Government support  Government agencies at all political levels support music and the other arts. At the national level, the National Endowment for the Arts (NEA) provides grants to performing and visual arts organizations that must be matched by the requesting agency, thus stimulating fund-raising in the private sector. NEA also provides funds to regional agencies and state arts councils that in turn support programs in their constituencies. These programs includes facilitating clock booking of touring groups, selecting and supporting residencies, and offering grants to worthy programs that in turn generate even more local-fund-raising, since these grants must be matched by the requester. Many grants support programs of local community arts councils. Unfortunately, in the mid-1990s, funding for the NEA was drastically reduced, and a number of politicians called for its abolishment. NEA, since its establishment in 1965, has generated directly or indirectly dramatic increases in private and corporate support of the arts- both financial backing and audience attendance.
Corporate support  Typically, business and industry support arts programs to help give their employees a better place to live. Such support sends a message that the arts contribute to an improved quality of life and are important in the workplace. Many large corporations, such as Ford, Kresge, and Atlantic-Richfield, have established foundations to handle their corporate giving. Others contribute funds directly from their operating accounts.

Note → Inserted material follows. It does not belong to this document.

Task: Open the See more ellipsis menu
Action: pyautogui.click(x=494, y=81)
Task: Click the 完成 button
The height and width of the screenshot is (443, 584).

Civic support  Local community support from the private sector comes from the volunteer work of boards of directors of professional arts organizations, committees of chambers of commerce and local government, local arts councils, and volunteer support groups. Board members are appointed for their capacity to contribute money, their ability to raise money and encourage contributions from their peers, or their professional expertise, such as that of lawyers or accountants. Arts councils usually involve both professionals and nonprofessionals who work together to develop important community projects. Any volunteer groups are usually associated with a professional organization or an education institution. The volunteers may help the parent organization in a host of ways. They may sell tickets, work with local and state government and arts councils in supporting and enacting legislation affecting the arts, promote a concert or festival, plan fund-raising activities and related social activities, usher at concerts, or schedule concerts or special programs in schools or for community organizations. Large and active volunteer organizations also cause a ripple effect: increased contributions and larger and perhaps better-informed audiences at live concerts.